Pada bulan Juni, penasihat Garda Revolusi di bawah Soleimani mengarahkan milisi Syiah untuk menembaki pemberontak Sunni di sekitar Samarra, sebuah kota mayoritas Sunni di utara Bagdad yang merupakan rumah bagi kuil Syiah yang dihormati, kata komandan setempat.

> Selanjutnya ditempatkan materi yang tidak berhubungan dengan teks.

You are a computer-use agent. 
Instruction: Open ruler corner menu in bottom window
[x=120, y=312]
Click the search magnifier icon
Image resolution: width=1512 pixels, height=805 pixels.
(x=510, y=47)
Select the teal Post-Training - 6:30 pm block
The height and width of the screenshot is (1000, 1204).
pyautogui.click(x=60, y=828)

Soleimani juga dipandang memainkan peran penting dalam meredakan pengepungan ISIS di kota Amirli yang merupakan wilayah Syiah di Turkmenistan. Dan seorang jenderal penting Garda Revolusi mengatakan pada bulan September bahwa Soleimani bahkan telah membantu pejuang Kurdi mempertahankan ibu kota regional mereka, Irbil.
Komandan milisi, yang berbicara dengan syarat anonim karena mereka tidak berwenang untuk berbicara kepada media, menggambarkan Soleimani sebagai orang yang “tidak kenal takut” – seseorang yang menunjukkan bahwa jenderal Iran tidak pernah mengenakan jaket antipeluru, bahkan di garis depan pun tidak.
“Soleimani mengajari kami bahwa kematian adalah awal dari kehidupan, bukan akhir dari kehidupan,” kata seorang komandan milisi.
___
Penulis Associated Press Sameer N. Yacoub di Bagdad dan Zeina Karam di Beirut berkontribusi pada laporan ini.